その時の感覚が「ボールを見る。」ということなのだ。
その逆は、つまりボールをしっかり見ていて、打つ段階になって、「さて、どうしよう。」ということだ(笑)
つまり、「ボールを見る」ことに集中していても、人によって違う結果が現れるのは、本質的でないアドバイスだからである。
「ボールを見る」よりは、「ボールを打つポイントをものすごく意識する」ことの方が本質に近い感覚だと思っている。
「ボールを見ることに集中していたから、ボールを打つ準備が遅れて、あたふたしている。」
こんなことが見抜けない指導者は、まぬけだと思う。
もちろん、実際にボールを打つ以前にフットワークとか、正確な打点をつかむのは、また、別な問題なので、それは別個に解決しておかないと正確なヒットができないのは、言うまでもない。

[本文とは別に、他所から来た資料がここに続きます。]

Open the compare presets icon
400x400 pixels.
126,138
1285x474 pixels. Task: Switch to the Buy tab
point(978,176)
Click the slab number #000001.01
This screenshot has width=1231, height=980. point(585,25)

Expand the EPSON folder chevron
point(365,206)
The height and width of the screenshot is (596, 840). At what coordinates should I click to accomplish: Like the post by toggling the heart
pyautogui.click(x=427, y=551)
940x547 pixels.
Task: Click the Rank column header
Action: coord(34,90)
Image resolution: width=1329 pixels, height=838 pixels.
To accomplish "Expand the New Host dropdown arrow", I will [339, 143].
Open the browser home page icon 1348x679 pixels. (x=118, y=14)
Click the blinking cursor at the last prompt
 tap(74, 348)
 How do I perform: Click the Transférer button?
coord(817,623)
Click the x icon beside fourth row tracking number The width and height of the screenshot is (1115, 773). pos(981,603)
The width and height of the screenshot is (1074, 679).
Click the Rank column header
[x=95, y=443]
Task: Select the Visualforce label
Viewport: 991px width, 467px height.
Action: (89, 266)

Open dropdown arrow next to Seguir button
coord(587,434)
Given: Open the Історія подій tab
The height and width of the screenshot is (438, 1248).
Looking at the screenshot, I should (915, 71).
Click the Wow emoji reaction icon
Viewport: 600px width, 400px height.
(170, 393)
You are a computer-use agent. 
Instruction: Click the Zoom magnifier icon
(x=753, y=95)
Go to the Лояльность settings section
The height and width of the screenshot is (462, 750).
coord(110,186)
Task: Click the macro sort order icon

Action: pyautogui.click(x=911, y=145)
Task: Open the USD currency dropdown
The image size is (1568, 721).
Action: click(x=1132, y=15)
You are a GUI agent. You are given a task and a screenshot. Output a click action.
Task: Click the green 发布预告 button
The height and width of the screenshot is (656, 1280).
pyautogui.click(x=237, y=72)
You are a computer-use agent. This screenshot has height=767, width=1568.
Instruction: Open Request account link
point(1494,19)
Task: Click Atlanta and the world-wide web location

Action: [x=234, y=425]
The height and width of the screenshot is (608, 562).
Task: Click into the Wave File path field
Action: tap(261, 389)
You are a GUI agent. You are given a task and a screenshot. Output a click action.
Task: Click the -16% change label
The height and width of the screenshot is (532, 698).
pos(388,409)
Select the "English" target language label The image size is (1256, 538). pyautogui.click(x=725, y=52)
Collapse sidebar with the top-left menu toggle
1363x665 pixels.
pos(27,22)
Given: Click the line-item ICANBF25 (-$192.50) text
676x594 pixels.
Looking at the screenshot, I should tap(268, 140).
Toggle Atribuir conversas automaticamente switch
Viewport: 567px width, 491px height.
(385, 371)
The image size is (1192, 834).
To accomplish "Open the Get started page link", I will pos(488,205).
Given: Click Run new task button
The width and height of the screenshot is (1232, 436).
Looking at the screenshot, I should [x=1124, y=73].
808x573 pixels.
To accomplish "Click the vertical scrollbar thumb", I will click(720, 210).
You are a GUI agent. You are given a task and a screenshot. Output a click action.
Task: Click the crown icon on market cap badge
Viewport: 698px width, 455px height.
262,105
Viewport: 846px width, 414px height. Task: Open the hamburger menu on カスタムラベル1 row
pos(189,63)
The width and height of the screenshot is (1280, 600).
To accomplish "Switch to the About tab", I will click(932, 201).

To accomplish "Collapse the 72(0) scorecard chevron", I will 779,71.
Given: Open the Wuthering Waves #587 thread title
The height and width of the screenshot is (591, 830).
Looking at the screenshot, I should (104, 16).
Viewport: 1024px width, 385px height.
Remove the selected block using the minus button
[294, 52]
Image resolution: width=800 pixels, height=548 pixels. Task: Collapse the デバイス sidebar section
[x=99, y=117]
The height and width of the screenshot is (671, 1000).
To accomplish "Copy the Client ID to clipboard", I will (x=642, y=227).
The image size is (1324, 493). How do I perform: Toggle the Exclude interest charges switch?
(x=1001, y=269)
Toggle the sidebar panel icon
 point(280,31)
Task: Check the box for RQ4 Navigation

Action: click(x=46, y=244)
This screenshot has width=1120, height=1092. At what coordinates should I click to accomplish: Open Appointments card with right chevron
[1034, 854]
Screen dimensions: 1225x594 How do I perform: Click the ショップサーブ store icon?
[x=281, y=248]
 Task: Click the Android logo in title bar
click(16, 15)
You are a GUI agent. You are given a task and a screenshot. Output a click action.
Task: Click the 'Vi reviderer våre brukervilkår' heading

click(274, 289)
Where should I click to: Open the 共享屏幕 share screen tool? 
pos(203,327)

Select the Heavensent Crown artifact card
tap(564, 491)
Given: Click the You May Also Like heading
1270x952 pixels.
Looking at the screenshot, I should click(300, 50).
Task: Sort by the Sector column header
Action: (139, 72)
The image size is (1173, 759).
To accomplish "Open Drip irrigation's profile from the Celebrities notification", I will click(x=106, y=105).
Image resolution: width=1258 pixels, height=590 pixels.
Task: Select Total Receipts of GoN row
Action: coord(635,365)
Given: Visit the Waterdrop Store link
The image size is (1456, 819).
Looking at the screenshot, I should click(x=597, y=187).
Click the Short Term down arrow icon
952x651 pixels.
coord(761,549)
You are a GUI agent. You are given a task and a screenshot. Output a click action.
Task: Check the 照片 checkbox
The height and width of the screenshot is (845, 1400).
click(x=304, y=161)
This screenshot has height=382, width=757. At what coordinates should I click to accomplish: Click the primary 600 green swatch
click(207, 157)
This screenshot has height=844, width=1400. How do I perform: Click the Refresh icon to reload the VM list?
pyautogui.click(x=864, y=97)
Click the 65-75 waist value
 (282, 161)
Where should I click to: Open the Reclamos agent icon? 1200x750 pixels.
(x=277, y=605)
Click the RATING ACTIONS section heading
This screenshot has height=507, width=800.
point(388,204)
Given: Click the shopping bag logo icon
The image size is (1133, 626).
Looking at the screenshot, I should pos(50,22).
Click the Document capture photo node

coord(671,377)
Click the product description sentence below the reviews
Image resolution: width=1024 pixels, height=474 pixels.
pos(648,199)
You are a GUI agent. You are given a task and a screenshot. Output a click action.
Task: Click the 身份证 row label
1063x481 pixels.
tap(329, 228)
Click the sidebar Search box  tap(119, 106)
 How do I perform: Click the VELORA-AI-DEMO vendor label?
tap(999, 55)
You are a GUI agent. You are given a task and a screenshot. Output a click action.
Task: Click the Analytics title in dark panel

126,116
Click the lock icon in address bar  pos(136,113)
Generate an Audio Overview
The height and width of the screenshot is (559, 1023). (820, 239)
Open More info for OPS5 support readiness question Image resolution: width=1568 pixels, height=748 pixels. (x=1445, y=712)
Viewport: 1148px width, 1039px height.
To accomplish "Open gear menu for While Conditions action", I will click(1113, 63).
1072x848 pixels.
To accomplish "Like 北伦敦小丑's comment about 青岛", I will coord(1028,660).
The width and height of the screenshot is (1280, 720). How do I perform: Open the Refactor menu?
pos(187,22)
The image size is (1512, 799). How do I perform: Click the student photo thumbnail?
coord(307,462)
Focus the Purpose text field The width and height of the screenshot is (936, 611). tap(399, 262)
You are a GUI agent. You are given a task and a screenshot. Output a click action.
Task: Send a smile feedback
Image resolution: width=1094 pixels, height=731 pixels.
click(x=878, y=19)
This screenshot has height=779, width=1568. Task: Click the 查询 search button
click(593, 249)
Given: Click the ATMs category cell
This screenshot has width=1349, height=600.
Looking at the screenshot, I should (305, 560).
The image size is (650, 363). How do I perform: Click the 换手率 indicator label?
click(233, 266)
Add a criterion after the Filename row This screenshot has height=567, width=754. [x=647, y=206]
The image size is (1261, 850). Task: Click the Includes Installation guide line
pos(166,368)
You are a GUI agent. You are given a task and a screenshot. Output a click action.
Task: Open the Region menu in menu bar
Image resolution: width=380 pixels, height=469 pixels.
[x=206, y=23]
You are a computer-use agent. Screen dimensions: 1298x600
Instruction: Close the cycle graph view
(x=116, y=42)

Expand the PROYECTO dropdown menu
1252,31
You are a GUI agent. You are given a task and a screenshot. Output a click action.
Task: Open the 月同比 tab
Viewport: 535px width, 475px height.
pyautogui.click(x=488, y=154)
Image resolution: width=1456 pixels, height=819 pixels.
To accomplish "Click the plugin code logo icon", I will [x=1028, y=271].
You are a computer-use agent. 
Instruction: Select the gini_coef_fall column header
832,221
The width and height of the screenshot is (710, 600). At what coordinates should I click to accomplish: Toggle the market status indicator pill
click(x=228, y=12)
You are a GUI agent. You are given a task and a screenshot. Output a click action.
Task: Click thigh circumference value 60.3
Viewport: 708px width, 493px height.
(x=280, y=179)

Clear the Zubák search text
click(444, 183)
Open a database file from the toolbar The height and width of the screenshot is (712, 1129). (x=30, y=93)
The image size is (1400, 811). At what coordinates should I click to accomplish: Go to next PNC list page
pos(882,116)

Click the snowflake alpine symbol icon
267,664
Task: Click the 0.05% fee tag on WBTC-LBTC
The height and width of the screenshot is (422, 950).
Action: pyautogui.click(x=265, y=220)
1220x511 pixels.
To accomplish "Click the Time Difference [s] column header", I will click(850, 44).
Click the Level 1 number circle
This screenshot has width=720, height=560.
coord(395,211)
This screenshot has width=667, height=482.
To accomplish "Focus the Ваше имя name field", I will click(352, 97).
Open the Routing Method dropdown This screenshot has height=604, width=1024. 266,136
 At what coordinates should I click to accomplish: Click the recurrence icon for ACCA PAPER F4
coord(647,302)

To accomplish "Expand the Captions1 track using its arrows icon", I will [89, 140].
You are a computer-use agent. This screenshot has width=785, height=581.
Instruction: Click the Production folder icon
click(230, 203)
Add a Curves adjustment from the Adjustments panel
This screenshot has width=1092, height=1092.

結局、集中するのは、ロープであり、ラケットの動作そのものであり、クライマーやボールは、参考にすぎない。集中の仕方、あるいは、動作の自動化は、工夫すべきだと思う。
「オレがそうやってきたし、みんなそうやってきたんだから、間違いない!」
こういう指導者が残念ながら、非常に多いと思う。確かに経験は大事だが、科学的トレーニングは常に勉強すべきだと思う。